IV. Disposition of PAGA Claims

            Overturning the Iskanian rule, the U.S. Supreme Court held that individual PAGA claims may be split off and compelled to arbitration if the parties so agree. (See Viking River, supra, 142 S.Ct. at pp. 1923-24.) Here, the agreement states that “[a]ll claims subject to this Agreement must be arbitrated in an individual capacity.” (Dickerson Decl., Ex. B.) Therefore, Plaintiff’s individual PAGA claims must be compelled to arbitration.

            The Court in Viking River held that a plaintiff loses standing to assert a representative PAGA claim once her own individual claims are compelled to arbitration because “a plaintiff can maintain non-individual PAGA claims in an action only by virtue of also maintaining an individual claim in that action.” (Viking River, supra, 142 S.Ct. at p. 1925.) However, the California Supreme Court, interpreting the language of the Labor Code, held otherwise in ruling that a plaintiff retains PAGA standing even after their individual claims are settled. (Kim v.
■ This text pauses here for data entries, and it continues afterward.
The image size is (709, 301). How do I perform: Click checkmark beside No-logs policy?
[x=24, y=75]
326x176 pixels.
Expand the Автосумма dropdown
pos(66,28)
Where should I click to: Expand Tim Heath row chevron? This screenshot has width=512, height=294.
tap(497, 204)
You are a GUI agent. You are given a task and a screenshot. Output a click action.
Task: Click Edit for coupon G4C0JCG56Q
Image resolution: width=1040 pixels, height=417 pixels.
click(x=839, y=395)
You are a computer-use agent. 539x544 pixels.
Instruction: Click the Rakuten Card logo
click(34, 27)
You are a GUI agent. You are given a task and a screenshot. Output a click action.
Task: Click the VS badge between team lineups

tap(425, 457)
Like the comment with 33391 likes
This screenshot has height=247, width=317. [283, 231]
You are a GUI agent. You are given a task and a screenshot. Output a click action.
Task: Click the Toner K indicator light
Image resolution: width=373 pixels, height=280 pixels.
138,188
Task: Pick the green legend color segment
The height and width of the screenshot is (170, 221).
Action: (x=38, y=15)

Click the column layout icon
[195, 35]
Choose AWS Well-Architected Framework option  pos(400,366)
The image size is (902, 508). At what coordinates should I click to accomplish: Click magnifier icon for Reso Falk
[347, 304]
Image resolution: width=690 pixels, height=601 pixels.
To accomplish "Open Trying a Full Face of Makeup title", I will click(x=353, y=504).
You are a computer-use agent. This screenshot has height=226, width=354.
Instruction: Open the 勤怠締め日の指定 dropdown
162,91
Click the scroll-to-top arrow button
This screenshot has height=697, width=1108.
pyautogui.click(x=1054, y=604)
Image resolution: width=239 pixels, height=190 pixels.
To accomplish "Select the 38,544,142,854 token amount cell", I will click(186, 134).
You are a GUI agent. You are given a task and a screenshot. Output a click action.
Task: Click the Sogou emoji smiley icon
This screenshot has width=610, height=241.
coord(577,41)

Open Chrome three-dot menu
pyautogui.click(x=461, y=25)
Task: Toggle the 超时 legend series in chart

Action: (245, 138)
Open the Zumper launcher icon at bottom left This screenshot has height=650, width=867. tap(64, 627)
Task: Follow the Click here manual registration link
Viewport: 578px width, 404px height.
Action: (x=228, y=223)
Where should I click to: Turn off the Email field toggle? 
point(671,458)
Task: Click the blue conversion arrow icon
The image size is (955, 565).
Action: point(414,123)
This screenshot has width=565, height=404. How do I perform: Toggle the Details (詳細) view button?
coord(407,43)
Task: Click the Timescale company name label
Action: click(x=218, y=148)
Reins International California, Inc. (2020) 9 Cal.5th 73, 80.)

Only an “aggrieved employee” has standing to sue under PAGA. (Lab. Code, § 2699, subd. (a).) An “aggrieved employee” is defined as someone “who was employed by the alleged violator” and “against whom one or more of the alleged violations was committed.” (Id., subd. (c).) This does not require an employee to actually maintain a claim against the employer to have standing. “The remedy for a Labor Code violation, through settlement or other means, is distinct from the fact of the violation itself.” (Kim, supra, 9 Cal.5th at p. 84.) “The Legislature defined PAGA standing in terms of violations, not injury. [Plaintiff] became an aggrieved employee, and had PAGA standing, when one or more Labor Code violations were committed against her. (See § 2699(c).) Settlement [would] not nullify these violations.” (Ibid.) By the same logic, arbitration of the individual claims would also not nullify those violations.

The U.S. Supreme Court in Viking River cited to Kim in passing but did not substantively discuss the central logic of Kim, as outlined above. Viking River provides no justification for repudiating Kim’s interpretation of PAGA standing. Indeed, Justice Barrett referred to the Court’s analysis of state law as “unnecessary to the result,” and Justice Sotomayor acknowledged that “if this Court’s understanding of state law is wrong, California courts, in an appropriate case, will have the last word.” (Viking River, supra, 142 S.Ct. at pp. 1925-26; see also Wisconsin v. Mitchell (1993) 508 U.S. 476, 483 [SCOTUS is “bound by a state court's construction of a state statute”].) The U.S. Supreme Court in Viking River did not purport to overturn any part of Kim. This Court will follow Kim on a purely state law matter. The issue of PAGA standing has nothing to do with arbitration and is not preempted by the FAA. Therefore, Plaintiff retains standing to assert the representative PAGA claims. Those claims are stayed pending the arbitration of the individual claims.

CONCLUSION

            Defendants’ motion to compel arbitration is GRANTED as to Plaintiff’s individual PAGA claims. The remaining representative PAGA claims are stayed.